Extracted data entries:

* begin *

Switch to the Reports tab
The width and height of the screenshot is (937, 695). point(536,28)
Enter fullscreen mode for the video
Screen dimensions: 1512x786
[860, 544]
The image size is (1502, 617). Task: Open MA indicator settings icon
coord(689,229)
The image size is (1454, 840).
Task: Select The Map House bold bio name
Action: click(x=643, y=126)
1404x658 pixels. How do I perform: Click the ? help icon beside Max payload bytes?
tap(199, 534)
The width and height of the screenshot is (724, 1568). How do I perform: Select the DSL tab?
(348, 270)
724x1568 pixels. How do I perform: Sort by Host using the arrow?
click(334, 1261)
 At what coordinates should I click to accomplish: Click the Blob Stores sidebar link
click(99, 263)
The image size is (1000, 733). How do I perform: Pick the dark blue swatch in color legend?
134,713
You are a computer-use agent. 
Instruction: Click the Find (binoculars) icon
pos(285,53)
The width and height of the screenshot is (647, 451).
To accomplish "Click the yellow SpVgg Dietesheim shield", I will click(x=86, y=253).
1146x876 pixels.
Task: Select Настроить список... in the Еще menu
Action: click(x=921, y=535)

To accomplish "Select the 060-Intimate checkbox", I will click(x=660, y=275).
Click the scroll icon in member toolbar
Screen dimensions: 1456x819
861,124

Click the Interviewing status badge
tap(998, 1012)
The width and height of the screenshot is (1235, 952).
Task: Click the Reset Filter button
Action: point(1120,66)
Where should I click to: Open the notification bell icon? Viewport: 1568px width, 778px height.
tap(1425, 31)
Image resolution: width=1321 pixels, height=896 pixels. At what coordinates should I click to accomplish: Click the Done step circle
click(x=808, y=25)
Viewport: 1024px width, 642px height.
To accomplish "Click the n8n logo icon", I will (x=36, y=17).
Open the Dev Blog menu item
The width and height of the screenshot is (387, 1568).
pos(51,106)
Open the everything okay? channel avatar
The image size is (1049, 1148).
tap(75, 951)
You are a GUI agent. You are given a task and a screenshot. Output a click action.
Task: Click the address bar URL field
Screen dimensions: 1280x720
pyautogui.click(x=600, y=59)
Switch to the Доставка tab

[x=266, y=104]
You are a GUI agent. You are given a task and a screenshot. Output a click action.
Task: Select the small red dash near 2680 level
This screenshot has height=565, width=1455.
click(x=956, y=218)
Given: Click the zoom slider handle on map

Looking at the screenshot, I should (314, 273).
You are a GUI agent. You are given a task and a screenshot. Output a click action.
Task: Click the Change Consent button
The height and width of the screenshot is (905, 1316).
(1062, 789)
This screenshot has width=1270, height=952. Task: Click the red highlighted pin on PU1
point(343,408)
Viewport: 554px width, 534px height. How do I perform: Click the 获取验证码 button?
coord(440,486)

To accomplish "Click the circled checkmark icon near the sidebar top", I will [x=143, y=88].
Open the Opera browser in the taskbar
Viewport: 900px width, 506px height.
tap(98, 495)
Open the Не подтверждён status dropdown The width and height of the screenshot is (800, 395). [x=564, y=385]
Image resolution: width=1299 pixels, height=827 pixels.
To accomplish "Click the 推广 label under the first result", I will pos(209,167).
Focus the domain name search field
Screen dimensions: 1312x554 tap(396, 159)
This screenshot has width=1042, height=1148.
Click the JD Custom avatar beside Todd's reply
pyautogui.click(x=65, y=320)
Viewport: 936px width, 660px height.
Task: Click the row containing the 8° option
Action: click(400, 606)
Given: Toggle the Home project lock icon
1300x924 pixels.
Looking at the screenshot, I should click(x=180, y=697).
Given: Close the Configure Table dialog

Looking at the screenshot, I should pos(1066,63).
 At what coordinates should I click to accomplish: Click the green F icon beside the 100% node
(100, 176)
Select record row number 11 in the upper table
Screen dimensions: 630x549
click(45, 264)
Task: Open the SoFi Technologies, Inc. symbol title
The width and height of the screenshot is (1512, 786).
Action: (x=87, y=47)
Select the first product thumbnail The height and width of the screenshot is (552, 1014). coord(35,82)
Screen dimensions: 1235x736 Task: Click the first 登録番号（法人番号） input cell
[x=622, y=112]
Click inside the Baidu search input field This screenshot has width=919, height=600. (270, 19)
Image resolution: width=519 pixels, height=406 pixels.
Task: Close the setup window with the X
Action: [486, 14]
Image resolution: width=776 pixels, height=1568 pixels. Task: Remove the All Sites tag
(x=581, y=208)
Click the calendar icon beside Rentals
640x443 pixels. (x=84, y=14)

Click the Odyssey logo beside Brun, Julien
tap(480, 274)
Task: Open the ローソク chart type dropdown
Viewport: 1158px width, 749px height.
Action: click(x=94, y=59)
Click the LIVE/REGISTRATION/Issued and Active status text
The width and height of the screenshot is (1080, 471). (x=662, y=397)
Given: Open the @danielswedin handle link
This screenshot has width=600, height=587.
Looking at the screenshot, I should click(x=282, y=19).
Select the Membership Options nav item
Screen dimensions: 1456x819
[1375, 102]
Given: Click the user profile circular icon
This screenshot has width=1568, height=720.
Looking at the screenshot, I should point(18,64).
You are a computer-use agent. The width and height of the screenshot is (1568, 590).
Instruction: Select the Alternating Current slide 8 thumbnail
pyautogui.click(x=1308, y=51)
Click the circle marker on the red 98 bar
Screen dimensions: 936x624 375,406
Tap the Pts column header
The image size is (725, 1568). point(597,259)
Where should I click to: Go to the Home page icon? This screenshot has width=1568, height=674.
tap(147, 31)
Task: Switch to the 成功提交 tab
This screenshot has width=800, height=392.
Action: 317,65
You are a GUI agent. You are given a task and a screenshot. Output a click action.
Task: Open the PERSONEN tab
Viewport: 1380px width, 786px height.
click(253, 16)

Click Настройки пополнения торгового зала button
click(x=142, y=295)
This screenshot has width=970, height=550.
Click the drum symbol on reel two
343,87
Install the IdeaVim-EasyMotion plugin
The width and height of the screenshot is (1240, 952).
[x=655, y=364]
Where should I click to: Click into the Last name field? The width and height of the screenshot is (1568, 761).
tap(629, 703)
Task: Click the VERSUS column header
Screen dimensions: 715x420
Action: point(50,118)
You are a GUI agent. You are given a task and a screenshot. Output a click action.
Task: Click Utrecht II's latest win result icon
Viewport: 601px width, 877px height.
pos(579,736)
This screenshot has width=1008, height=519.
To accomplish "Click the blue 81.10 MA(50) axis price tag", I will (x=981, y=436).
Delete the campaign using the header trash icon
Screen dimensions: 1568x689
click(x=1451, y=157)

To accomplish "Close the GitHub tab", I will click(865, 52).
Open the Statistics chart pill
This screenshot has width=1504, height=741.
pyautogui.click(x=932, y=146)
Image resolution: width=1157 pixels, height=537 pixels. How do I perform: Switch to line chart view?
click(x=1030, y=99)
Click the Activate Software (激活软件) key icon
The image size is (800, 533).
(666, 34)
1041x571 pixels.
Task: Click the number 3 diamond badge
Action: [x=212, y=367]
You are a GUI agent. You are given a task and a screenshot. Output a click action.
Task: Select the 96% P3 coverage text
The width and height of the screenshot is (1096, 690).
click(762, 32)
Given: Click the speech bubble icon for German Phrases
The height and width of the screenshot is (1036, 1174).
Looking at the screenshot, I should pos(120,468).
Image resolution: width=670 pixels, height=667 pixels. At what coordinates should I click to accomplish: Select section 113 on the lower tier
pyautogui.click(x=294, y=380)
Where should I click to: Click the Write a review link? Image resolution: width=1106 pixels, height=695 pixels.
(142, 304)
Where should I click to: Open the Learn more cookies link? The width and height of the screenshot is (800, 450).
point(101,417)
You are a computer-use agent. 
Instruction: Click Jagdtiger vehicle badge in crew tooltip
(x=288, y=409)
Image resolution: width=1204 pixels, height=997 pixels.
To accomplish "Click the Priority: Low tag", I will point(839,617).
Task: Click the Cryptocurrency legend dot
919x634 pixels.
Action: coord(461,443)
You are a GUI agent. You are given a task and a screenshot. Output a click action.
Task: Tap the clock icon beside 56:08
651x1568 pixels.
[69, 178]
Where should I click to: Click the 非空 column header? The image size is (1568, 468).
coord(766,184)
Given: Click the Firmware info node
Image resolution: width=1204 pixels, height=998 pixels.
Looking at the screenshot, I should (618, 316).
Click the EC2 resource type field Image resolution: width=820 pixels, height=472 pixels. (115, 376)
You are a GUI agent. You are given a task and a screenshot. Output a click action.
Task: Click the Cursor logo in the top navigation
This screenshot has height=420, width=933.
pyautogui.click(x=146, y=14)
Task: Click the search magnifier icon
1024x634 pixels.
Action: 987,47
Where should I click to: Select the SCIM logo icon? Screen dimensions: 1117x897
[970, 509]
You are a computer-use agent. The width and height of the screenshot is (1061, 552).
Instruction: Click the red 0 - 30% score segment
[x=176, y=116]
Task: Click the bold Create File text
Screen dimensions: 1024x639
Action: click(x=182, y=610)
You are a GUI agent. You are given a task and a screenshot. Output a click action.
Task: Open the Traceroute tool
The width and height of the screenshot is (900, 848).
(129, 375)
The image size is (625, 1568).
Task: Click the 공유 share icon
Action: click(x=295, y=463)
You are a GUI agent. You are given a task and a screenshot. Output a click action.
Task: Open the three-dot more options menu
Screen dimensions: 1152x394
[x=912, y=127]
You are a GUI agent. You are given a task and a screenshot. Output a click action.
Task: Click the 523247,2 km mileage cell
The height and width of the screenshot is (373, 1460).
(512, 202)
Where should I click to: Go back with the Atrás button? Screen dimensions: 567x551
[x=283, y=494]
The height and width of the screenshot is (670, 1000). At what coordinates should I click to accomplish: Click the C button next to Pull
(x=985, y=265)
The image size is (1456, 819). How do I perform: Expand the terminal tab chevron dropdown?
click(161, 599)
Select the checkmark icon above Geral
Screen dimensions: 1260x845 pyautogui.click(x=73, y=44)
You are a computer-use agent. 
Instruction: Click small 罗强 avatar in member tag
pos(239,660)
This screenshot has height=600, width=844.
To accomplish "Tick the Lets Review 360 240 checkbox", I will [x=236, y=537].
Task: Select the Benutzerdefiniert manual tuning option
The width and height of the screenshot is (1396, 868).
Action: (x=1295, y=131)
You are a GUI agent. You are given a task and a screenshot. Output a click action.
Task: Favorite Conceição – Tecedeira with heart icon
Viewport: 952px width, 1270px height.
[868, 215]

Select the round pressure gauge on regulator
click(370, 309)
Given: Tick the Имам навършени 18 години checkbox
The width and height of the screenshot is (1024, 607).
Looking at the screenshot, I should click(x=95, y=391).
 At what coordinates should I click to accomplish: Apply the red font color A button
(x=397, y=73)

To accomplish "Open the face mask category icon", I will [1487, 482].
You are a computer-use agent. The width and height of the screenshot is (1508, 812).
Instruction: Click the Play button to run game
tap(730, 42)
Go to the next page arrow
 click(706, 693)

* end *

What to do: Write out the listing as a numbered list, beginning with the line that contains "Given: Click the Firmware info node" and continuing through the line that contains "Screen dimensions: 1260x845", with any blank lines dropped.

Expected answer:
1. Given: Click the Firmware info node
2. Image resolution: width=1204 pixels, height=998 pixels.
3. Looking at the screenshot, I should (618, 316).
4. Click the EC2 resource type field Image resolution: width=820 pixels, height=472 pixels. (115, 376)
5. You are a GUI agent. You are given a task and a screenshot. Output a click action.
6. Task: Click the Cursor logo in the top navigation
7. This screenshot has height=420, width=933.
8. pyautogui.click(x=146, y=14)
9. Task: Click the search magnifier icon
10. 1024x634 pixels.
11. Action: 987,47
12. Where should I click to: Select the SCIM logo icon? Screen dimensions: 1117x897
13. [970, 509]
14. You are a computer-use agent. The width and height of the screenshot is (1061, 552).
15. Instruction: Click the red 0 - 30% score segment
16. [x=176, y=116]
17. Task: Click the bold Create File text
18. Screen dimensions: 1024x639
19. Action: click(x=182, y=610)
20. You are a GUI agent. You are given a task and a screenshot. Output a click action.
21. Task: Open the Traceroute tool
22. The width and height of the screenshot is (900, 848).
23. (129, 375)
24. The image size is (625, 1568).
25. Task: Click the 공유 share icon
26. Action: click(x=295, y=463)
27. You are a GUI agent. You are given a task and a screenshot. Output a click action.
28. Task: Open the three-dot more options menu
29. Screen dimensions: 1152x394
30. [x=912, y=127]
31. You are a GUI agent. You are given a task and a screenshot. Output a click action.
32. Task: Click the 523247,2 km mileage cell
33. The height and width of the screenshot is (373, 1460).
34. (512, 202)
35. Where should I click to: Go back with the Atrás button? Screen dimensions: 567x551
36. [x=283, y=494]
37. The height and width of the screenshot is (670, 1000). At what coordinates should I click to accomplish: Click the C button next to Pull
38. (x=985, y=265)
39. The image size is (1456, 819). How do I perform: Expand the terminal tab chevron dropdown?
40. click(161, 599)
41. Select the checkmark icon above Geral
42. Screen dimensions: 1260x845 pyautogui.click(x=73, y=44)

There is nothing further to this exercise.